Un tío de Karl von Lubomirski, el príncipe Oskar Kasimir von Lubomirski (a pesar de estar arraigados en el Tirol, conservaban aún nombres tradicionales polacos, como Kasimir), no siguió la tradición militar, pero no le faltó valentía. Se casó con una judía, Rose, a la que convirtió en princesa -supongo que sin gozar del entusiasmo de ambas familias- y decidió no sólo no repudiarla durante el nazismo, sino que la acompañó voluntariamente a Dachau. He encontrado en Internet una fotografía de la lápida de la tumba de ella. Como le dijo Karl Lubomirski a M.: “Er war ein sehr feinen alter Herr”. “Un viejo señor de calidad”. Eso mismo diría yo de su sobrino, Karl von Lubomirski, un austrohúngaro de calidad.

Cristo tal vez
de vuelta para bajarle de la cruz
lavar sus heridas
suturar, ungir
vestirlo
pedir perdón
sentarse junto a él bajo un árbol
escuchar
y preguntar
dónde ha estado tanto tiempo.

En estos momentos de mi diario, me siento como Luis García Berlanga, quien no descansaba hasta que lograba colar en sus películas la palabra austro-húngaro. Yo ya habría cumplido con su propósito, pues compartí mesa y conversación con el último austro-húngaro, un auténtico personaje de Joseph Roth, y yo me sentí como un personaje más de la La Marcha Radetzky. Y además he logrado meter de matute, una vez más, un par de páginas en estos diarios sobre Polonia, uno de mis amores más cronorresistentes.

Al terminar la comida, ser espetados y despedirnos de los von Lubomirski, ya en la plaza, tuvimos que recurrir prácticamente a la fuerza física para impedir a Triple que fuera a enfrentarse con los camareros y reclamarles la cuenta. Supongo que eso es lo que hay que hacer, reclamar, cuando te la meten doblada, pero tanto a mí como a M. –lo comprobé en aquella ocasión- este tipo de situaciones nos abochornan doblemente: en primer lugar, por la constatación sangrante de haber sido estafados; en segundo lugar, por la perspectiva de asistir a la reclamación. Un tanto violentos por la situación, M. nos llevó a ver aquella maravilla que yo contemplé en 2001, cuando visité Arezzo por primera y última vez.

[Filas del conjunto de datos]
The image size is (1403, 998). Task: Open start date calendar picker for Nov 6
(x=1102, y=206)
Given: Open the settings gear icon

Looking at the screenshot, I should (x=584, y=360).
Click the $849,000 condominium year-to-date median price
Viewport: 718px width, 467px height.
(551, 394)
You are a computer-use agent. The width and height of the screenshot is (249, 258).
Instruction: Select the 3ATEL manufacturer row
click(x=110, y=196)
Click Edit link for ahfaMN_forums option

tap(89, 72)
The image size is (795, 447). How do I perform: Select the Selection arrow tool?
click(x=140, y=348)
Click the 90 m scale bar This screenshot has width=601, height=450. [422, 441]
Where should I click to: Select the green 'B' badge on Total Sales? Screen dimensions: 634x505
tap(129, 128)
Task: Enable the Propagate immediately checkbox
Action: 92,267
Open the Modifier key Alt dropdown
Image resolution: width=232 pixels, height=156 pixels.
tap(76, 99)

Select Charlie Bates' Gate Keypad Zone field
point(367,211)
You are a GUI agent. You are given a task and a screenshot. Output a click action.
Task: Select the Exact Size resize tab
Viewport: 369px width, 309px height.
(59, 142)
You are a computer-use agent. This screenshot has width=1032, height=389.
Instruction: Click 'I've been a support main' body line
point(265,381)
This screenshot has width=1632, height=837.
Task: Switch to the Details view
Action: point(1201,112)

• _Tareas del ejercicio_:
[1] Responde a estas preguntas sobre el fragmento del diario:
(a) ¿Con quién se casó el príncipe Oskar Kasimir von Lubomirski?
(b) ¿Qué palabra no paraba Luis García Berlanga hasta meter en sus películas?
(c) ¿En qué año fue la primera visita a Arezzo que se menciona?
[2] Copia del fragmento del diario todo lo que va desde "Un tío de Karl" hasta "austrohúngaro de calidad.", y renombra a "Rose" como "Rosa".

• _Soluciones_:
[1]
(a) Con una judía, Rose.
(b) Austro-húngaro.
(c) En 2001.

[2]
Un tío de Karl von Lubomirski, el príncipe Oskar Kasimir von Lubomirski (a pesar de estar arraigados en el Tirol, conservaban aún nombres tradicionales polacos, como Kasimir), no siguió la tradición militar, pero no le faltó valentía. Se casó con una judía, Rosa, a la que convirtió en princesa -supongo que sin gozar del entusiasmo de ambas familias- y decidió no sólo no repudiarla durante el nazismo, sino que la acompañó voluntariamente a Dachau. He encontrado en Internet una fotografía de la lápida de la tumba de ella. Como le dijo Karl Lubomirski a M.: “Er war ein sehr feinen alter Herr”. “Un viejo señor de calidad”. Eso mismo diría yo de su sobrino, Karl von Lubomirski, un austrohúngaro de calidad.